Remake Bits: 'Sympathy For Mr. Vengeance,' 'Poltergeist' Plot, 'Seven Samurai' Hints
The three thematically-related films in Park Chan-Wook's so-called Vengeance Trilogy helped the director gain worldwide attention. The series' middle chapter, Oldboy, is the film that really elevated Park's status, and it has already been remade. (Spike Lee's version of Oldboy opens in October.) The third "Vengeance" film, Sympathy For Lady Vengeance, has also been optioned for a remake, with Charlize Theron producing and possibly starring as a woman who enacts a complex, patient plan to exact revenge.
But the first film in the loose trilogy, Sympathy For Mr. Vengeance, has so far escaped remake efforts. Now Silver Reel and Lotus Entertainment have partnered with di Bonaventura Pictures and CJ Entertainment to make an English-language version. There is an extensive set of producers on the film, but no writer, director, or cast at this point. The key person to pay attention to might be di Bonaventura, who is a producer on the Transformers, G.I. Joe, and Red film series.
The original film followed a deaf-mute factory worker who goes to extreme lengths to help his sister attain a kidney transplant, and who is drawn into a complex web of crime and revenge plots as a result. Deadline says the remake follows " two men who are bound by their common sense of loss and headed on a collision course of revenge," which could certainly describe the original plot. Some details will almost certainly change, however.

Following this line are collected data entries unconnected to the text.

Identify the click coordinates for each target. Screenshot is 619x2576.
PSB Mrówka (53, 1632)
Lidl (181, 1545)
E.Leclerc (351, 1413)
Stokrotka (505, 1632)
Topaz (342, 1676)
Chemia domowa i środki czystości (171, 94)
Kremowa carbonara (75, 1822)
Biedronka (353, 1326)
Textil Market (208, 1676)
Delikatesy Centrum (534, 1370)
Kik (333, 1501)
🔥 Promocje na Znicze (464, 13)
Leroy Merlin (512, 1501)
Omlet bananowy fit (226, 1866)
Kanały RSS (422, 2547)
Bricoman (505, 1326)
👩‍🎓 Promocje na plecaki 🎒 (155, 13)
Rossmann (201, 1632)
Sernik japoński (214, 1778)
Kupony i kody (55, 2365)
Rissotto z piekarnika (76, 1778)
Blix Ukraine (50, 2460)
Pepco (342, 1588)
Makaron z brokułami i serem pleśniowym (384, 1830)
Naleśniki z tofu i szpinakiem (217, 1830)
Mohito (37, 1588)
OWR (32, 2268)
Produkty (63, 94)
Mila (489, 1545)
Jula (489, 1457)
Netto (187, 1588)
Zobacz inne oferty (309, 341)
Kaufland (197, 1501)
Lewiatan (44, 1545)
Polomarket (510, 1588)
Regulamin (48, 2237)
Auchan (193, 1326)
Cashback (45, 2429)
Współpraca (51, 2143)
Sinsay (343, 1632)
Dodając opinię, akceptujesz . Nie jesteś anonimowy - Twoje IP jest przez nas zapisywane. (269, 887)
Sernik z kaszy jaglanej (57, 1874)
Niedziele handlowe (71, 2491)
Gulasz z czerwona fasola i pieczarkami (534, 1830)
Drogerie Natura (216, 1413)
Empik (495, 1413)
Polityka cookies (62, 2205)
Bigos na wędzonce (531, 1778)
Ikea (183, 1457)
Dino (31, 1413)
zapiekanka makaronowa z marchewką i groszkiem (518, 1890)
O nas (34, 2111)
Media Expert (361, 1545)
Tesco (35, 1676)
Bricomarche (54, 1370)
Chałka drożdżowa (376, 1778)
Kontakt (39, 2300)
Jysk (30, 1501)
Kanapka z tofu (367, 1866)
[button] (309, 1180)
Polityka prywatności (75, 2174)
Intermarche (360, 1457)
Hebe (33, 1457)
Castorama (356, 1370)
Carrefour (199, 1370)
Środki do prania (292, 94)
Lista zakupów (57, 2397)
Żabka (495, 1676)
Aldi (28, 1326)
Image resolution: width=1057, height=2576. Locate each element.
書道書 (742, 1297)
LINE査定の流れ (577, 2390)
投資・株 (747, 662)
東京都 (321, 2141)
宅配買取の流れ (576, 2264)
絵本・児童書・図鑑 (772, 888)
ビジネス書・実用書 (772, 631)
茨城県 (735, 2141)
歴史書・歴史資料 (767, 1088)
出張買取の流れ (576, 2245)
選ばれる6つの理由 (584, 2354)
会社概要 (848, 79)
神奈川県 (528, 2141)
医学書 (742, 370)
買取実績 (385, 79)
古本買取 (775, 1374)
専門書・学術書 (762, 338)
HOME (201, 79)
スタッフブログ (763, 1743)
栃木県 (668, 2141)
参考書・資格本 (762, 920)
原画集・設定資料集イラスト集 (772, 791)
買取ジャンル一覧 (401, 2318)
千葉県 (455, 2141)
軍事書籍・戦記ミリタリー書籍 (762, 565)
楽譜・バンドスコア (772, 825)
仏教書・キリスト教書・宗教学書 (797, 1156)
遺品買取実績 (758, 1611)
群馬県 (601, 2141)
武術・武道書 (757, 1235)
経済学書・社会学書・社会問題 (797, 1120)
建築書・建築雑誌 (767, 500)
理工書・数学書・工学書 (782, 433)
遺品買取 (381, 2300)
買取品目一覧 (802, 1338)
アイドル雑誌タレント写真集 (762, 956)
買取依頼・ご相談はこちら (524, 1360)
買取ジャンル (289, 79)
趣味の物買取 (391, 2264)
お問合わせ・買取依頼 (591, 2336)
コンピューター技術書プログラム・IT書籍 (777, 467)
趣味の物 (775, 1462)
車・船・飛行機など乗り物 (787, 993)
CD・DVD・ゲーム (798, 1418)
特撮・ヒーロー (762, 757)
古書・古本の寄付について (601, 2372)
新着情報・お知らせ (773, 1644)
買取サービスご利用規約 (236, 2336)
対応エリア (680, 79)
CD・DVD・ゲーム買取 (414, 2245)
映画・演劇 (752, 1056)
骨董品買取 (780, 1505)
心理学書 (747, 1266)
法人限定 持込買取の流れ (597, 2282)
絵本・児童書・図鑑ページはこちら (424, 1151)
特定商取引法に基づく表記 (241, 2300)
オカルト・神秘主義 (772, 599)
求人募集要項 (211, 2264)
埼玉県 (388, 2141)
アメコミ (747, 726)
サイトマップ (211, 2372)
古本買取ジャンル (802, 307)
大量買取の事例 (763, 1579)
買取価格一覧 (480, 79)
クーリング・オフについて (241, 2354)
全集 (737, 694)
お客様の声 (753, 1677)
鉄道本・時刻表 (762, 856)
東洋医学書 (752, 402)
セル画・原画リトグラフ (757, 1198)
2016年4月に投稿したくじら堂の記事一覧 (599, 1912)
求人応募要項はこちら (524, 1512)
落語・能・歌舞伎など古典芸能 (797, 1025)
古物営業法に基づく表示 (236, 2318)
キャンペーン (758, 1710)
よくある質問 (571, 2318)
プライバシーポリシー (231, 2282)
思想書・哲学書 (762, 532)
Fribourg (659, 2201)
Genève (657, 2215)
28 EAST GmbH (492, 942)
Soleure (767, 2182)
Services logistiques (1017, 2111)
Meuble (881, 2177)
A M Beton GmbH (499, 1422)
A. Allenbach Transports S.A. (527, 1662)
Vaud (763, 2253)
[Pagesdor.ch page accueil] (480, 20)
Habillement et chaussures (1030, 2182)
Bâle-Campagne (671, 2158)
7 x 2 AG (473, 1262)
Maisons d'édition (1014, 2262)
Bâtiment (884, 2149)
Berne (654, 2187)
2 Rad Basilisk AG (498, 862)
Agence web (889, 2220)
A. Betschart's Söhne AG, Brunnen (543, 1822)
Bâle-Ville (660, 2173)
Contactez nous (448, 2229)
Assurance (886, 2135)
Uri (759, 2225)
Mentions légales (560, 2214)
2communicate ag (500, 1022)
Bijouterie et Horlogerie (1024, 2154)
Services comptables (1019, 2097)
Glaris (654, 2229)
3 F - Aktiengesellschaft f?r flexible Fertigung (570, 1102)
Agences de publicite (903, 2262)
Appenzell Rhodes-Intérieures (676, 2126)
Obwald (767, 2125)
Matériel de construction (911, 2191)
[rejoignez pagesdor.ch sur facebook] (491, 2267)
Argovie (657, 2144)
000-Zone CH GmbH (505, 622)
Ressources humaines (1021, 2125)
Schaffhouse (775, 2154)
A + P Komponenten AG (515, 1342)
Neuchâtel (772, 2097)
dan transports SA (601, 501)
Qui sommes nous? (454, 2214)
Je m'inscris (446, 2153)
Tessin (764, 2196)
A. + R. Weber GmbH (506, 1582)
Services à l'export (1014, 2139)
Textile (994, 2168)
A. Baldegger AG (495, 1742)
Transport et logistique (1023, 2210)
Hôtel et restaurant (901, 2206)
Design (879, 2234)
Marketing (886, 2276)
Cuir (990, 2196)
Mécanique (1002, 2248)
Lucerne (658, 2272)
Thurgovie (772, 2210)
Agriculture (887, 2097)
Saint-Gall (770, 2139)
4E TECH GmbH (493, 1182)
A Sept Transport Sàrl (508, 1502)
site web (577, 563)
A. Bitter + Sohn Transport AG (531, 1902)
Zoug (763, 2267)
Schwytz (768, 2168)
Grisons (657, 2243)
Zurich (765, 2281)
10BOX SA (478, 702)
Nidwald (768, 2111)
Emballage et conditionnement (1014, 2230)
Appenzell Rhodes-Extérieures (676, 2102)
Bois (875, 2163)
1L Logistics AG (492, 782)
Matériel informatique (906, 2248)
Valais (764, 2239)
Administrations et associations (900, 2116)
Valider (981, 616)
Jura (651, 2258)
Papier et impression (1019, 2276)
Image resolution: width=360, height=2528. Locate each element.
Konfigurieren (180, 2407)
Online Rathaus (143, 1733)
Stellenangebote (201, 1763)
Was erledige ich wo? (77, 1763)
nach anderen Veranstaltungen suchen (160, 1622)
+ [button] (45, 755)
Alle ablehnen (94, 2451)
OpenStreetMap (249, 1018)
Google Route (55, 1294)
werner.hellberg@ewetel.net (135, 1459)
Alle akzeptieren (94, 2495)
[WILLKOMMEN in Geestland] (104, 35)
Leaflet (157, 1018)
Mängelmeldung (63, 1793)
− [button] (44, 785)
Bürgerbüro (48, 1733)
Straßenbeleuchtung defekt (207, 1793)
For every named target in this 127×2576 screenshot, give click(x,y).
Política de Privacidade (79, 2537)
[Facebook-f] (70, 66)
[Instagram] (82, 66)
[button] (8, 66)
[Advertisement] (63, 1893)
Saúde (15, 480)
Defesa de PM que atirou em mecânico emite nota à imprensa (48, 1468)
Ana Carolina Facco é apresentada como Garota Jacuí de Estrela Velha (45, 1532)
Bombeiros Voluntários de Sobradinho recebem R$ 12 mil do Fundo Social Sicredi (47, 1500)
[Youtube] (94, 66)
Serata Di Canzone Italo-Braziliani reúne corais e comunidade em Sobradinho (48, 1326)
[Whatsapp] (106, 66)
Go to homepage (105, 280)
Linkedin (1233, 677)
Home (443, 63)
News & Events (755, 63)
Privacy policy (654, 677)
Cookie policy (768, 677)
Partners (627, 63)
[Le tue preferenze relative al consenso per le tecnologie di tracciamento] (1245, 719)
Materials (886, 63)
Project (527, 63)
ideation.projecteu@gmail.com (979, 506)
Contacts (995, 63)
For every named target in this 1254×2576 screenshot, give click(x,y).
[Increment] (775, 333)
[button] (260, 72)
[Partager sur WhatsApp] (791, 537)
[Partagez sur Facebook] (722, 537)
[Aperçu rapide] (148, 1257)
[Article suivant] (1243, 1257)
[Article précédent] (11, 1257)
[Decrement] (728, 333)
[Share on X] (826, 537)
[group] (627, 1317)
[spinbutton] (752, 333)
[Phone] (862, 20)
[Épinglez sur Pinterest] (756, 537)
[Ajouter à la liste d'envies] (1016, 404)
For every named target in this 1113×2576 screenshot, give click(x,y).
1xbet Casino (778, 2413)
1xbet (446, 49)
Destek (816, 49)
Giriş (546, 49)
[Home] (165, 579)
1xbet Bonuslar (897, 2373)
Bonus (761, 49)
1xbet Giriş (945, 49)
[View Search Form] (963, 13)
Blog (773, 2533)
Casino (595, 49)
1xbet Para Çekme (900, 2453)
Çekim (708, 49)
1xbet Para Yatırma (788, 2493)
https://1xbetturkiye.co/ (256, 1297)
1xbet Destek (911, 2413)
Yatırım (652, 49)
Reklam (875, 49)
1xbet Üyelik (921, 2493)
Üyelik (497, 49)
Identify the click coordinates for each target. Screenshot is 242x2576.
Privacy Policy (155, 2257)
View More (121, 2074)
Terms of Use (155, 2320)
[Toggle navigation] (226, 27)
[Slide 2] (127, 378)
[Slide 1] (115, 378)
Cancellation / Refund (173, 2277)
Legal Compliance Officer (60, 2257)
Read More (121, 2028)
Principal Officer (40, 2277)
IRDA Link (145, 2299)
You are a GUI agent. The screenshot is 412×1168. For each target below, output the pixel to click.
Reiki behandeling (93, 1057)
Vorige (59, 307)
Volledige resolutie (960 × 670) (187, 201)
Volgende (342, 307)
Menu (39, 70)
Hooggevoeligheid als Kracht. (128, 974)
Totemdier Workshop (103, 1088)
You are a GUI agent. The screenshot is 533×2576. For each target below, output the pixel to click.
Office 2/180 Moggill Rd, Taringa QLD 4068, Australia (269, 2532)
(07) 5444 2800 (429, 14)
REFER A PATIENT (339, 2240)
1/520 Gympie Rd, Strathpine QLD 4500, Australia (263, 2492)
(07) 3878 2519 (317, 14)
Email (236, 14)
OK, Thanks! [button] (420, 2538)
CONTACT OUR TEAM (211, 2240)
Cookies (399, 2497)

After the break, details emerge about the Poltergeist remake that will be directed by Gil Kenan (Monster House), and there's a shred of info about the possible Seven Samurai remake.
Bloody Disgusting reports some details of the Poltergeist remake script, by David Lindsay-Abaire. It doesn't sound like a straight re-do of the original film. Rather, it features a family headed by a guy named Eric Bowen. He loses his job, after which he and his family "relocate to a new town to start anew. His daughter, Madison, is abducted, making him truly understand what's important in life: family. In the new version, Eric's wife, Amy, can communicate with the dead."
There are more changes, too, with some of the established "ghost busting" characters being remade. Carrigan Burke is the host of the "Haunted House Cleaners" TV series, and his ex-wife Dr. Brooke Powell, "a parapsychologist at a local university," also factors in. Powell and a team of other academics "investigate the supernatural events surrounding the disappearance of the Bowen girl."
I'll be happy to see many new elements in this Poltergeist; attempting to recreate the family of the original film would be foolish, and so even if the name remains the same, new concepts are welcome.
Finally, a brief note about the possible Seven Samurai remake. In an article about the Crouching Tiger, Hidden Dragon sequel, which was featured in a panel discussion at Cannes, Deadline mentions the film. But the line is really a tease: "Noting that Martin Scorsese helped him get rights to Kurosawa's Seven Samurai, Weinstein enlisted both Yen and Yuen Wo Ping to at least have a conversation with him about it." That seems to say that Yen and Yuen were approached for the film, but there is no conclusive word on further work.
We'd heard, in 2011, that Scott Mann would direct the film. It's been a long time since we heard more than that, and it might be longer before any further details come out.